As I was boarding a plane to fly to the east coast to handle a relative’s medical emergency, an orthopedic surgeon phoned from the emergency room.  He described my elderly relative’s injuries in detail, explained the operation he proposed, and answered my questions. He rattled off a list of possible complications and asked for my permission to operate.  I gave it to him.

Then he put a nurse on the phone.  I played back for her my understanding of the planned operation and its risks, and again gave my consent.

“Oh, this makes sense!” I thought.  “Because they can’t get my signature, they require that I two different people each document that I said yes.”  

I arrived at the hospital straight from the airport, 14 hours after I had gotten the call saying that my relative was injured.  There, I went directly to the surgical suite and joined my relative and the second person named in her health care directive.  I had called him before I left for the Phoenix airport.  He had been on the east coast already, and got to my relative’s bedside about five hours before I did. 

“It’s a good thing I was here,” he greeted me.  “They said if no one had been here to sign the consent paperwork, they would have had to delay the surgery to tomorrow.”

I felt as if the carpet had been pulled out from under my feet.  I had already given consent!  But I couldn’t focus on this disconnect at that moment; twenty minutes after I arrived, my relative was taken into the operating room.
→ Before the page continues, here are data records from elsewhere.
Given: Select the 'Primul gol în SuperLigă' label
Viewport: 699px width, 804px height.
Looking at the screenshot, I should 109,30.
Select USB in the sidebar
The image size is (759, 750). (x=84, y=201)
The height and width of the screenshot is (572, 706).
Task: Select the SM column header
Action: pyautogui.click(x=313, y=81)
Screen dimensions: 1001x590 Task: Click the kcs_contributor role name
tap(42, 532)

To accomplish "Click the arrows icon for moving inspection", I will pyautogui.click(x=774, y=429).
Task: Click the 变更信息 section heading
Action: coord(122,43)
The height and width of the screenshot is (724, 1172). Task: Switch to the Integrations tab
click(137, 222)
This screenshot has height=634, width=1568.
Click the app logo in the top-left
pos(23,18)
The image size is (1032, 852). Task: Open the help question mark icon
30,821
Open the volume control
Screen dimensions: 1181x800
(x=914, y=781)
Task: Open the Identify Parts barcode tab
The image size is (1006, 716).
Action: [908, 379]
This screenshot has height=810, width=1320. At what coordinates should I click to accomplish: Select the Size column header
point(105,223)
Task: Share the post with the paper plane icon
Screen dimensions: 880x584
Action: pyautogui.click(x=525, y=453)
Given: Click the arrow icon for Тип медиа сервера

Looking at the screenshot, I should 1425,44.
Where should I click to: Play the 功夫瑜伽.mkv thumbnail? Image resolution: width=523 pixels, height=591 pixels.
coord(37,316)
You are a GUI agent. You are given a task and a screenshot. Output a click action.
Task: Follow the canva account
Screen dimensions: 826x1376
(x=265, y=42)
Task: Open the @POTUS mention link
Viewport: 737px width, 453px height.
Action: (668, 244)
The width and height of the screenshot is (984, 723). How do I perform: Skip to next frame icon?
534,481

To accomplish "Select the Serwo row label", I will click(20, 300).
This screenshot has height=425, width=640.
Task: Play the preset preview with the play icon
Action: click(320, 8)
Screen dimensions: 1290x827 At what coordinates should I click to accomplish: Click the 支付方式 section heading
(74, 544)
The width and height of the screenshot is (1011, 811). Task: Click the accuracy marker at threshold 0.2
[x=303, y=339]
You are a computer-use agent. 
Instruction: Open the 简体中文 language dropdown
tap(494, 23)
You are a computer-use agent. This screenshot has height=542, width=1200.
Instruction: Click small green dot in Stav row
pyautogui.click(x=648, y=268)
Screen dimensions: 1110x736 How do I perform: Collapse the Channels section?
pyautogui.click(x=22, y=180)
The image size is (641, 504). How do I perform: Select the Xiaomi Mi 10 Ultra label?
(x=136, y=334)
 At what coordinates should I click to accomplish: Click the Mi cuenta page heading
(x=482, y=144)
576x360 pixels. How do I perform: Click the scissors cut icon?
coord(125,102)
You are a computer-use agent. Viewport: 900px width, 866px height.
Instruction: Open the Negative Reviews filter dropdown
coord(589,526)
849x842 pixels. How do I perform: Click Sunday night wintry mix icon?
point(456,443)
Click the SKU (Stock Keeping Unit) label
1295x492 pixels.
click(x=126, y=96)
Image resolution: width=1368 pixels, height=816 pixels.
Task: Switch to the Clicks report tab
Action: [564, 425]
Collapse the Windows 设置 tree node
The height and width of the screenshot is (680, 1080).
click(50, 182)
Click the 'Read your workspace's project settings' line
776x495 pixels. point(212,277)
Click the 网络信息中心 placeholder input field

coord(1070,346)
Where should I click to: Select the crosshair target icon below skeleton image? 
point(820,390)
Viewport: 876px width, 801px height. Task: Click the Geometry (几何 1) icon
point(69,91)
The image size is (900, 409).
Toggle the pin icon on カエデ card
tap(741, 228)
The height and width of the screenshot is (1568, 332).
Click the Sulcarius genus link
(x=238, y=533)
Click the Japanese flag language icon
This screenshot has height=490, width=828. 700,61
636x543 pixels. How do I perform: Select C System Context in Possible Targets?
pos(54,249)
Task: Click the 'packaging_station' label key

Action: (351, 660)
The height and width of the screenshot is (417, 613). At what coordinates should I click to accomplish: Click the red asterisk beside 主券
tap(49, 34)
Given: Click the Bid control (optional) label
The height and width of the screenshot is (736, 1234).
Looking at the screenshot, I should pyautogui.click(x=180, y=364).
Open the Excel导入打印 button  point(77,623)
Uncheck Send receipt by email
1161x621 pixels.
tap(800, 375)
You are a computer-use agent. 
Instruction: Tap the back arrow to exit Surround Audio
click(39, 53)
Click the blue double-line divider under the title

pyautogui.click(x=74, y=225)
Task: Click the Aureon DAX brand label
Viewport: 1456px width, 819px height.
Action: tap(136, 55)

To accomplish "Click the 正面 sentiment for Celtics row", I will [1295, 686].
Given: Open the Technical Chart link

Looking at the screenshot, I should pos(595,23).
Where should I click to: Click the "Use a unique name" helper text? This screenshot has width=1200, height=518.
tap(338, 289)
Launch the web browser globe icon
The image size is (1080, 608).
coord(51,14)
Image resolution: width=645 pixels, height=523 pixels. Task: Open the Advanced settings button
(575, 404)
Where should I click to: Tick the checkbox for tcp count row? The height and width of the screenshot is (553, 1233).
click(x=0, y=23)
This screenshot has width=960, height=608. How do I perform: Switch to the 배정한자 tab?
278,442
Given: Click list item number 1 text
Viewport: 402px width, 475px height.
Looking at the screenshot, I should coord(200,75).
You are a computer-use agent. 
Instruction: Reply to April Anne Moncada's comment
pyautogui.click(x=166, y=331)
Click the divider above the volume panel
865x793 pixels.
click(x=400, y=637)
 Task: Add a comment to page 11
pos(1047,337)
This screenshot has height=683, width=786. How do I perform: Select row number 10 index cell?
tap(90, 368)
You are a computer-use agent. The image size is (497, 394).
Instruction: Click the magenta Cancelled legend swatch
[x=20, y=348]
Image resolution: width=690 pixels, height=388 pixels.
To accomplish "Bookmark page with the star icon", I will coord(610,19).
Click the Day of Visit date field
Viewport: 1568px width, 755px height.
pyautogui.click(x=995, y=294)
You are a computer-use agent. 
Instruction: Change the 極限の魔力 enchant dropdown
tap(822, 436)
After all the activity died down a few days later, I called the Patient Relations department.  When I described the above events, the representative was as baffled as I was. 

“There aren’t any more consents required!” she said.  “I don’t know why anyone would have said that they needed a signature, when you had already given consent by phone!”

She promised to get back to me with answers.  But it’s been several weeks, and I haven’t heard a word.  Whatever the story turns out to be, if you find yourself giving consent long distance, you might ask:

  • Is anything else needed from me before surgery can proceed?
  • Are any other consents or information needed?
  • Who else needs to know that consent has been given?
  • How will they find out that I have consented?


By asking these questions, you may reduce the odds that gaps in communication in the hospital will cause unnecessary delays in treating your loved one.  You will also know that you have taken all the steps you can reasonably take.  Then the ball is in the doctor’s or hospital’s court.